ほんの数秒真っ白だったが 「…そうだ!…」と弁当の上に乗っかっていたレトルトを思い出し 手に取ってみた。
それは「温めなくてもおいしいよ!」と猫のキャラクターが言っている絵が描かれてある お子さま用の甘いカレーだった。
アキラは再び脳内が真っ白になった。
放心状態のアキラに気づいた同じ班のさほど仲が良くない田中が アキラのカレーを見て急に笑いながら大声を出した。
「…アキラっ!おっ…お前…弁当…くっくっくっくっ…カレーって…マジうける…」
それを耳にしたクラス全員がざわざわしだした。
「…いいだろっ!別に!…そういうお前だって年寄りくせぇ いなり寿司じゃんかよぉ~!…」
アキラは恥ずかしさを隠すのに 咄嗟に反撃した。
アキラの弁当を馬鹿にした形の田中の弁当は いなり寿司に海苔巻き 茶色い煮物に漬け物と若さとは少々無縁な感じの弁当だった。
「…そうだよっ!俺なんていなり寿司だよっ!ああ…わりぃか?…俺なんて…朝もいなり寿司だったから…ちょっと泣いちゃうとこだったんだぜ!…どうだ!すげぇべ?…母さんいっぱい作ってたから…多分夜もいなり寿司だぜ!今日はヤダけどいなり寿司パーティーなんだぜ!どうだ!泣けるべ?泣けるべ?」
田中は正直だった。
「…そっ…そっか…タナお前朝もいなり寿司だったんだぁ…そりゃ泣いちゃうさなぁ…」
つい今しがた 田中と喧嘩になりそうな気配で緊迫していたクラスメイトが みんなホッとした瞬間だった。
「…あんた達はいいわよ!あたしなんか…お母さん忙しくてお弁当作ってくれなかったから…こんなコンビニのパンでさ……」
急に話に入ってきた泉まみが悲しそうにそう言うので アキラと田中はハッとなった。
「…あっ…ごめん…そうだよなぁ…俺ら弁当作ってもらってんのに…あれこれ文句言える立場じゃないのに…」
「…ううん…大丈夫…あたしコンビニのパン好きだし………ってむしろパンで良かったかもって…田中のいなり寿司よりもずっとマシかもって…ごめ~ん!田中……これ…おいしいし安いしでっかいし…ねぇ~…」
泉まみの明るさに 一同こっくんと笑顔で頷いた。
そんな中 アキラと田中は 泉まみの買ってきたパンが ちょっぴり羨ましく思えた。
そんな彼らのやりとりの一部始終を目撃していた担任の高原先生は 新婚の奥さんが作ってくれた可愛らしいキャラ弁を堂々と食べるのが恥ずかしく 蓋で隠して食べていたのを 黒板に近い席の北山は見逃さなかった。

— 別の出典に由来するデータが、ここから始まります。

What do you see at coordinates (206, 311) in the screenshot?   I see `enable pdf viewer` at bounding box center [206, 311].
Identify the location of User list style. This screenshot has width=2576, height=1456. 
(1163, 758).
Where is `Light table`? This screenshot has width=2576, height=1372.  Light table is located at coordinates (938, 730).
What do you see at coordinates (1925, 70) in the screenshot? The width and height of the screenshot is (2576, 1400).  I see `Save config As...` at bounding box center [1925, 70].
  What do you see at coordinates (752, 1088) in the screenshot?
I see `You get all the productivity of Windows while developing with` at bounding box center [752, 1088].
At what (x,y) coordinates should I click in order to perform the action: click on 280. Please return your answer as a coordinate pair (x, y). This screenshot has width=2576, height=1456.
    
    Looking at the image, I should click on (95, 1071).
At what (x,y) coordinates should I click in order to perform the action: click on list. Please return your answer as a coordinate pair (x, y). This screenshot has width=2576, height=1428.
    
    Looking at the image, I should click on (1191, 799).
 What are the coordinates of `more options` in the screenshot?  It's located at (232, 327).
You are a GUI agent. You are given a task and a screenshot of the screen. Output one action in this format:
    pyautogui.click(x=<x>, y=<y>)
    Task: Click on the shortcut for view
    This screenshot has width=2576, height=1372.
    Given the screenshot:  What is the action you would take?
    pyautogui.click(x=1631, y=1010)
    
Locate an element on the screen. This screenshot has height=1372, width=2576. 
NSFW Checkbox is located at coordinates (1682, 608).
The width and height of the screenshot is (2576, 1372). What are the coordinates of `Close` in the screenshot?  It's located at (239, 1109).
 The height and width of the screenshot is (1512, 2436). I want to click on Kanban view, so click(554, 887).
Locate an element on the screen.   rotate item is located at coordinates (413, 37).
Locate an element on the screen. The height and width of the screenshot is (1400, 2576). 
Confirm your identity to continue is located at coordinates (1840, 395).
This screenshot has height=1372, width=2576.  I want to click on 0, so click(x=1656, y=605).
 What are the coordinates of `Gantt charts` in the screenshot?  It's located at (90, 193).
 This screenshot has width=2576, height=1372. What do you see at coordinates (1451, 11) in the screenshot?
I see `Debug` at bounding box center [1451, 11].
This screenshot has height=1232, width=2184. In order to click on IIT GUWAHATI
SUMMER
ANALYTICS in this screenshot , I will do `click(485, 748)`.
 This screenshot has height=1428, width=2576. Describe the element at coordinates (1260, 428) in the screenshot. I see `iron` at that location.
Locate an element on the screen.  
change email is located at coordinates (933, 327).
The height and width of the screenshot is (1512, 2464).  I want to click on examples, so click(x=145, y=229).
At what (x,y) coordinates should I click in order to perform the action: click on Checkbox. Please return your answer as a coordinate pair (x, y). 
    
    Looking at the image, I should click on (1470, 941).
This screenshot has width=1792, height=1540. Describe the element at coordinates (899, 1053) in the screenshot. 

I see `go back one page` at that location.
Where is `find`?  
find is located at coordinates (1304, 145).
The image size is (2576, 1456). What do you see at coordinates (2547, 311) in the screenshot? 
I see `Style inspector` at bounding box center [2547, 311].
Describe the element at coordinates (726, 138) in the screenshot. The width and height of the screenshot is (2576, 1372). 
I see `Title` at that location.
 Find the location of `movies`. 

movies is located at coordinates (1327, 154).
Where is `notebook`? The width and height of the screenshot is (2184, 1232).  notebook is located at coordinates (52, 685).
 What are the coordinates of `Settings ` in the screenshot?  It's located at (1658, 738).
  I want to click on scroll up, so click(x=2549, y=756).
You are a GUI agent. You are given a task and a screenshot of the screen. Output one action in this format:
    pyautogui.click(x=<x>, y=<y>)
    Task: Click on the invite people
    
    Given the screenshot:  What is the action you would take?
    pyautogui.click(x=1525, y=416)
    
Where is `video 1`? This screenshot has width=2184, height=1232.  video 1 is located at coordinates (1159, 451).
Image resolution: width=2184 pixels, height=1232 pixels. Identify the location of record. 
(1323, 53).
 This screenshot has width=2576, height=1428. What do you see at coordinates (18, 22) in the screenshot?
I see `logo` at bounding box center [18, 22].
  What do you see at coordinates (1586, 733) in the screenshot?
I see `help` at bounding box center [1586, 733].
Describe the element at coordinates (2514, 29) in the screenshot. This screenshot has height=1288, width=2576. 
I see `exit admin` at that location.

「…なぁ、これよ…カレーをかけて食えってことなんだろうけど…真ん中の梅干しが邪魔で…カレーかけらんねくなってて…」
隣の席の泉まみにそうぼやくと まみが「…くっくっくっくっ…ほっ…ホントだ…あはははは…梅干し邪魔してるねぇ……まさかさ…まさかだけど…カレー…飲み物ってことなのかね?…ほらっ…よくテレビでデブのタレントがそう言うじゃないのさ……あはははは…違う…よねぇ?…ははははは」と アキラの弁当を推理してくれた。
「…ええっ!…まっさかぁ…カレーは飲み物だから…ってかぁ?…あははは…やんだぁ~…俺…それだらやんだぁ~……でもウケる!…」
アキラは「まさか?」と思いつつ 母なら「案外やりやがるかもしれない。」と思った。
ホームルームが終わると アキラはグラウンドの脇の土手になっている草むらで 野球部とその奥のサッカー部の練習風景をぼんやり眺めていた。
夏休み前の中体連で部活を引退してしまうと なんだか心にぽっかりと穴が開いたような気分だった。
冬には受験を控えているけれど アキラにはそれが遠い未来の様な気がして 勉強しようという気になかなかなれなかった。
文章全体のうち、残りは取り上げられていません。